По пути в Гонолулу нас посетил фрегат – большая океанская птица. Размах крыльев у него, наверное, метра два, не меньше. И сами крылья особые, как у птеродактиля или у летучей мыши – угловидные.

Фрегат довольно долго кружил вокруг «Крузенштерна» и, словно напоказ – с большой высоты резко складывал и прижимал к туловищу крылья, и тут же стрелой несся вниз. Говорили, что это птица-агрессор. Фрегат не только охотится за рыбой сам, но и отбирает добычу у других птиц – чаек, олушей, капских голубей. Не побрезговал он и судовыми отходами. После обеда курсанты выбросили несколько фляг с остатками еды, и фрегат охотно полакомился нашей пищей.

Фотокорреспондент Юра Масляев крупно снял его во время этой трапезы мощным телеобъективом. И потом, в походе, мы не раз внимательно рассматривали фрегата во всех подробностях. Клюв у него, действительно, очень могучий – крючковатый, хищный. А если смотреть на него снизу, издалека, то это просто красивая, грациозно и легко парящая в небе, черная птица.

Шутка доктора

Доктор на судне – фигура особая, крупная. И внешне он больше всех. Весит Александр Васильевич, как минимум, центнера полтора. Несмотря на свою тучность, человек он веселый. Юмор у него своеобразный – докторский.

– Рад Вас видеть, – сказал я ему как-то раз, в качестве приветствия.

– А чего это Вы рады меня видеть? – ухмыльнулся он. – Умереть, наверное, боитесь? Все равно умрете. Ха-ха-ха!

Часы-кренометр

У меня есть часы, по которым я определяю крен судна. Это самые обыкновенные часы на ремешке. Просто-напросто, перед сном я цепляю их пряжкой на небольшой шуруп над кроватью и они, если есть крен, отклоняются в ту или иную сторону.

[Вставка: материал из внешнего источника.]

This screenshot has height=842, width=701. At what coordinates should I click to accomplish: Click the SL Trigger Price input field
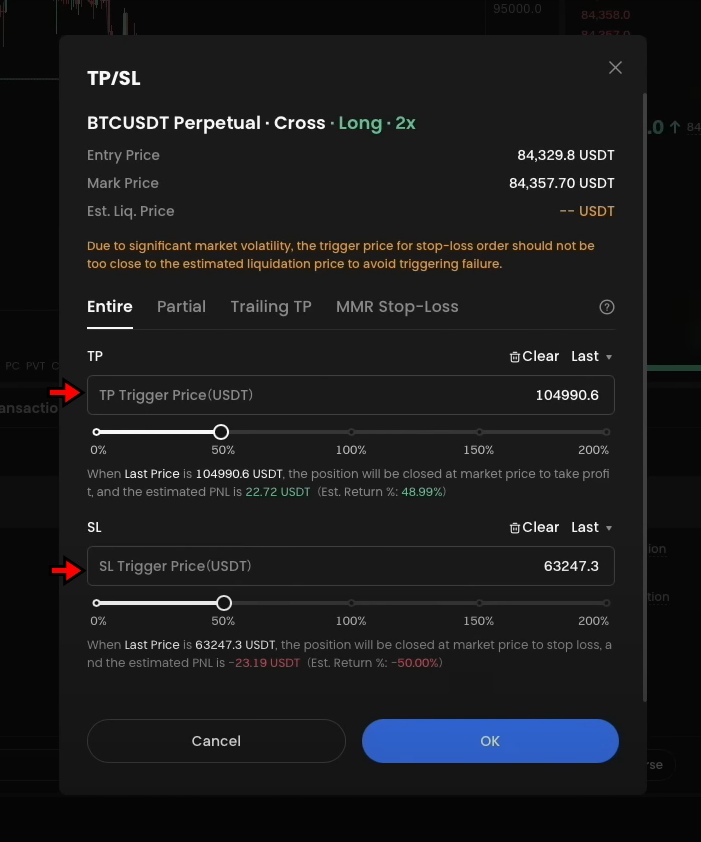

– Зачем это нужно? – спросите.

– А затем, – отвечу, – чтобы правильно выбрать в какую сторону спать. Если судно накренено на левый борт, то подушку надо положить направо. И наоборот. А если ошибешься, то голова поутру будет болеть. Понятно?

Реплика

На судне есть художник – Андрей Петрович Красильщиков. Он пишет и хранит свои картины в парусной мастерской. Там у него рабочее место. Однажды, когда на судно налетел шквальный ветер и «Крузенштерн» резко накренился на правый борт, Андрея Петровича чуть было не раздавило. Рядом с ним со свистом пронеслась и врезалась в борт огромная, килограмм на двести, швейная парусная машина. С верхней полки, и тоже почти вплотную с художником, просвистел тяжеленный рулон запасного паруса. Кроме этого, вблизи мольберта пролетел большой пень. Именно пень. Его парусный мастер – Лев Николаевич Орлов – использовал, как своеобразную наковальню для установки люверсов – металлических заклепок-отверстий в ткани паруса.

Пережив тройное испытание, Андрей Петрович за обедом во всех цветах и красках рассказал о своем чудесном спасении. Этот рассказ явно не понравился парусному мастеру, который сидел с ним за одним обеденным столом. По идее-то, конечно же, и швейную машину, и рулон парусной ткани, и злополучный пень надо было закрепить по-штормовому. Но кто же знал, что шквал налетит так неожиданно, и что в это самое время в мастерской будет находиться Андрей Петрович.

Все сочувствовали нашему художнику, советовали ему в этот день больше не работать, а взять да и отметить свой второй день рождения. Лишь один парусный мастер долго сидел, насупившись, и молчал. Но потом все же и он сказал:

– Да что вы все тут разахались? Ничего не случилось. И не могло ничего случиться. Петрович у нас – верткий. Его даже вилами в мешке не заколешь.

Звучит колокол

Каждые полчаса на судне звучит колокол. Так звучит время в океане. Сам по-себе колокол очень красив. Сделан он из латуни. На нем надпись «Kruzenschtern». Курсанты тщательно драят колокол каждый день до блеска, и он сияет на солнце, словно золотой.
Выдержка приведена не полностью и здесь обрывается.